Imagine driving a tractor trailer one day, a bus filled with soldiers the next and hauling military equipment the following day? How about doing some ice-road trucking?
Canadian Armed Forces’ (CAF) Master Corporal Andrew Stewart has done all that and more. He is in-charge of the road and safety vehicle section, and his job includes taking care of Department of National Defence (DND) 404 licences, conducting air brake and dangerous goods courses, driver trainer examiner courses and investigating collisions involving DND vehicles.
Stewart joined CAF in 2009, signing up for the Mobile Support Equipment (MSE) operator trade that encompasses many different jobs besides driving trucks. After completing basic training in Saint Jean in Quebec, he was sent to Borden, Ontario for initial trade training.
“The first thing you are taught is how to drive a four-wheeler with a standard transmission,” he told TruckNews.com during Atlantic Transportation & Logistics Show in Moncton, N.B.
He moved to a three-ton, a five-ton vehicle, and learned to operate military-specific vehicles. He was then posted to a base.
Personnel start out doing local runs in five-ton vehicles, driving VIPs in staff cars and cleaning equipment.
“As your chain of command gains faith in you and your abilities to learn and drive bigger vehicles you move into buses,” Stewart said. It begins with a 21-passenger bus, then a 44-passenger vehicle and move on to a 54-passenger highway bus. Eventually tractor trailer training is provided.
Stewart has been in the heavy equipment section for most of his career. The job can sometimes be similar to a civilian longhaul driver.
If exercises are underway, units from all over the country need to get their kit to a location. “For months at a time there won’t be much difference between us and a civilian longhaul driver,” he noted. Civilian drivers do it daily, but military personnel get breaks, driving different equipment as the need arises.
Stewart said as his career progressed and received promotions, he got the opportunity to see the other side of trucking. “I do licensing, and train people. It is all encompassing. It is not just driving the truck, it is all the administration that goes behind it, the planning.”
He noted that as one gets older, medicals come up more often for Class 1 drivers. If one can’t pass the medical, it does not mean you are out of a job, you are moved into a different path.

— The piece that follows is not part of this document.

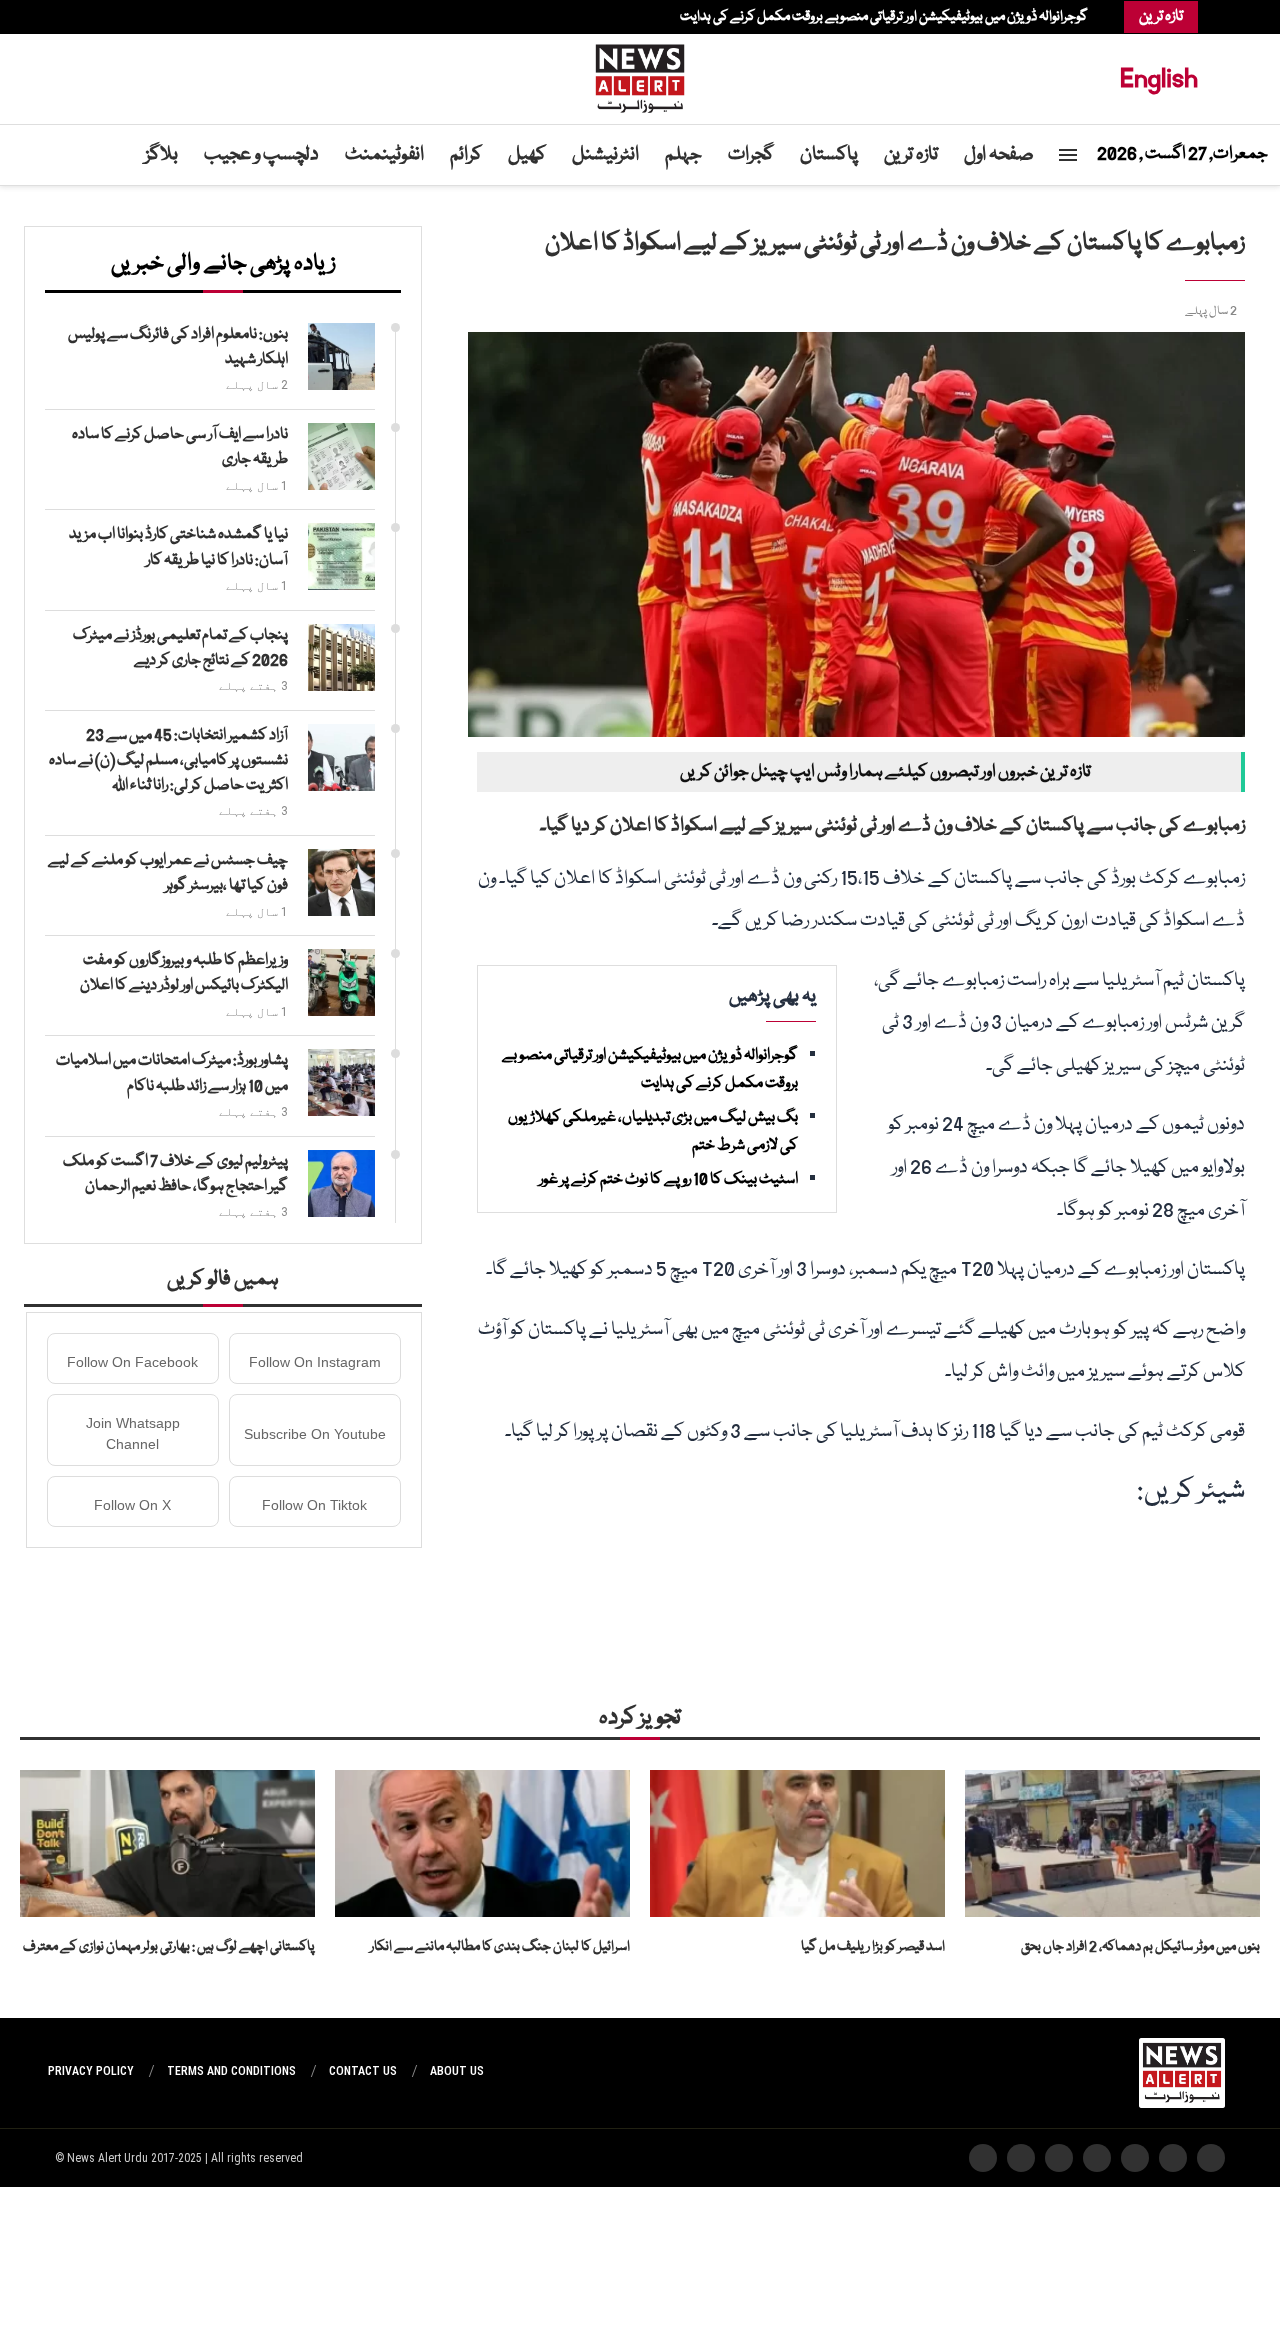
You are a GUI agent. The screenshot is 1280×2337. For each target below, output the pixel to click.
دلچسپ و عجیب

Stewart has rolled through many parts of the country, hauling equipment from Esquimalt, British Columbia to Halifax, Nova Scotia. “A few years ago, we had some deliveries to Yellowknife, Northwest Territories – and it involved driving on some ice roads,” he said.

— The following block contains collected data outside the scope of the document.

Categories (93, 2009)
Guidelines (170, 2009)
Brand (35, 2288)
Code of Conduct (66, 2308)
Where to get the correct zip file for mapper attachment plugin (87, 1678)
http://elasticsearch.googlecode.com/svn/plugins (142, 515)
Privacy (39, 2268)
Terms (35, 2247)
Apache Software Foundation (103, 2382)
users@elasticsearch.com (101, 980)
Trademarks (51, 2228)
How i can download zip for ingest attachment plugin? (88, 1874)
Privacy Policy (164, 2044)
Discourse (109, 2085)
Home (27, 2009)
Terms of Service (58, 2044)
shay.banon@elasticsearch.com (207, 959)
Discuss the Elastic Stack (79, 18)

Helping out in flood-hit area
He’s also helped when heavy floods hit Manitoba in 2011, delivering troops who assisted in sand-bagging efforts. The MSE operator trade supports combat forces – the boots on the ground. “It’s one big team effort, everyone is doing their job,” he said.
Stewart said it takes discipline to work for anybody, including the military. It is slightly different, but not much. One must go through basic training, and then it is just another job. “As long as you like what you are doing, then you’ll do just fine,” he added. “I have people who work for me and I’m basically just the foreman of the crew. And they are doing their jobs.”
The qualifications, skills and training gained from military service are transferable to civilian life including the Class 1 licence.
“If I was a young person today and was not sure of what I wanted to do, I would consider the armed forces. Any job you can think of that exists in the civilian world; it exists in the armed forces. You can be a doctor or work on helicopters,” he said.
You could also drive some very cool trucks.